(Input data)

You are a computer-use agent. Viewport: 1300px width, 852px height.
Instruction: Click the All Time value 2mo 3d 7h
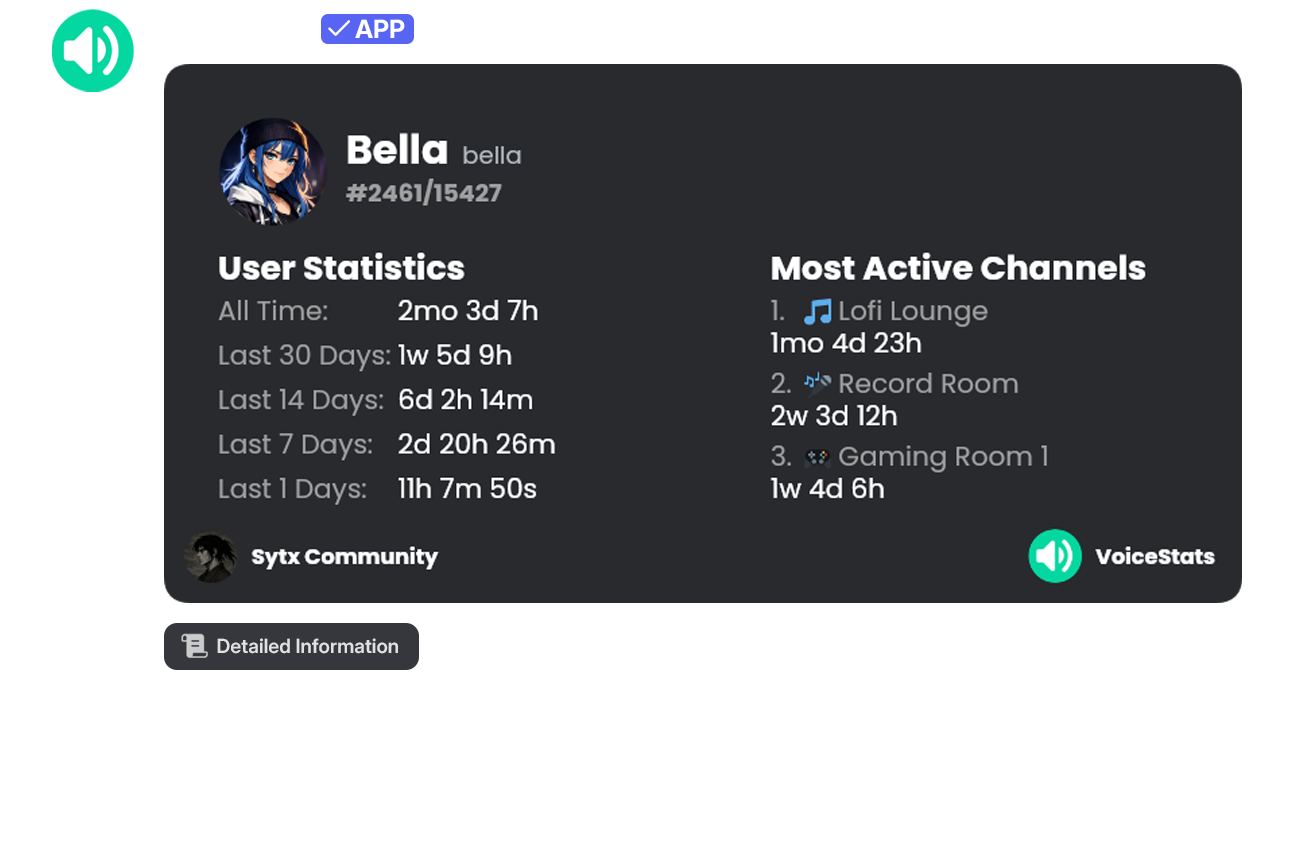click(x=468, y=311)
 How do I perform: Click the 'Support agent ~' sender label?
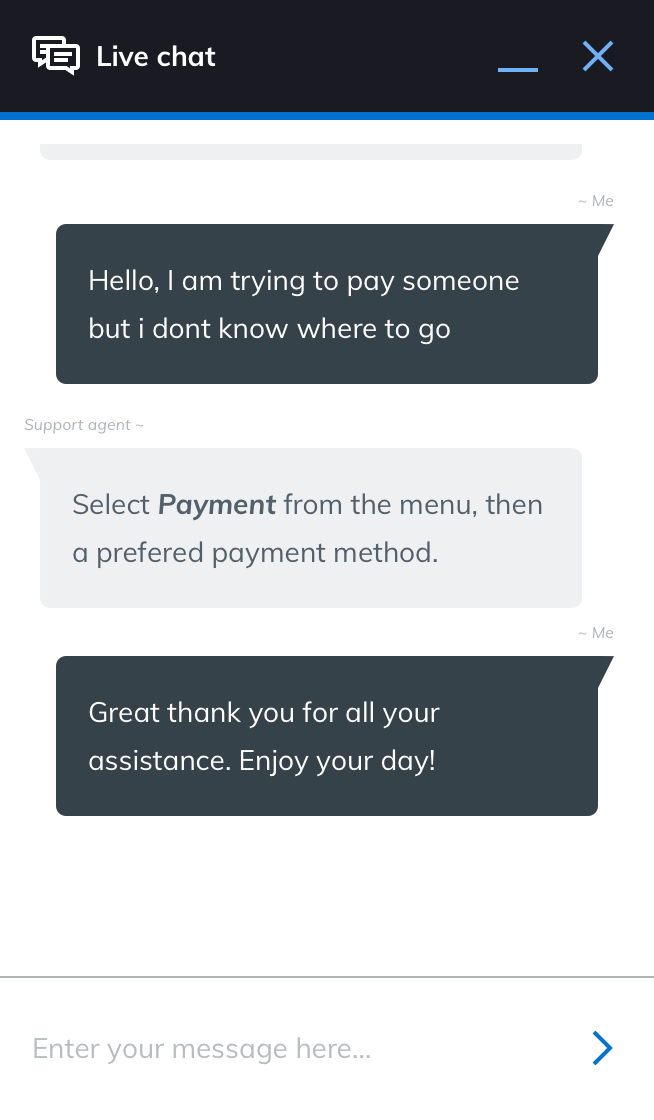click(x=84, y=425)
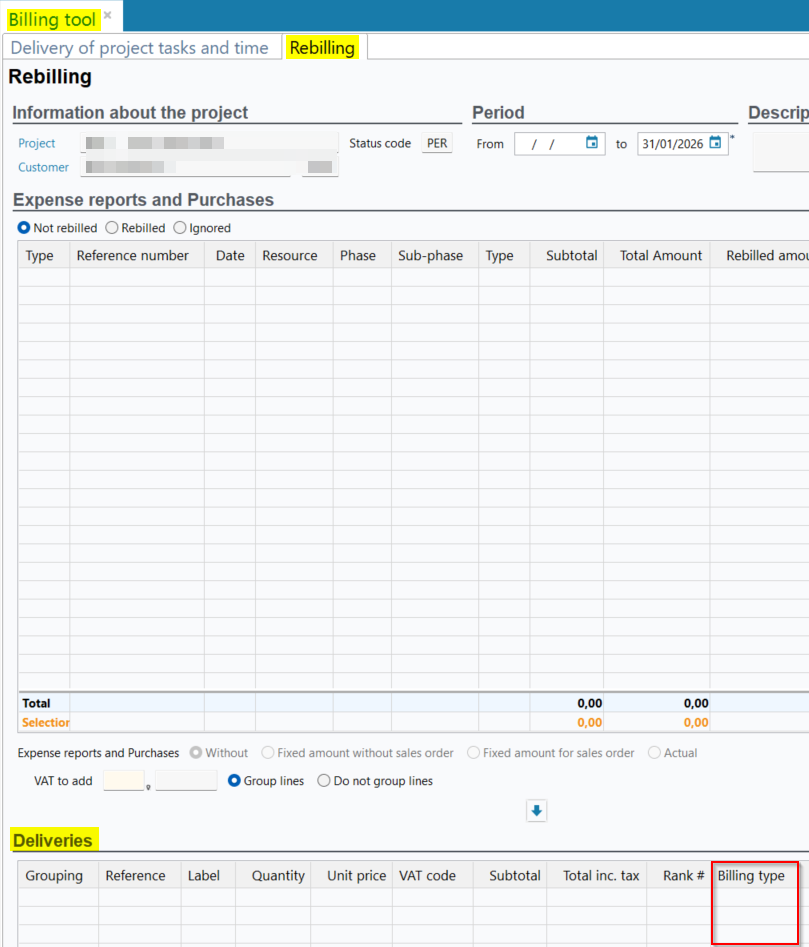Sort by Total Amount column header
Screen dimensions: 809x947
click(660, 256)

(End Input data)

#### Work request:
Where the line with "Instruction: Click the" appears in the entries above, begin there and restate every line to the end word for word, minus the pictures.

#### Response to the exercise:
Instruction: Click the All Time value 2mo 3d 7h
click(x=468, y=311)
 How do I perform: Click the 'Support agent ~' sender label?
click(x=84, y=425)
Sort by Total Amount column header
Screen dimensions: 809x947
click(660, 256)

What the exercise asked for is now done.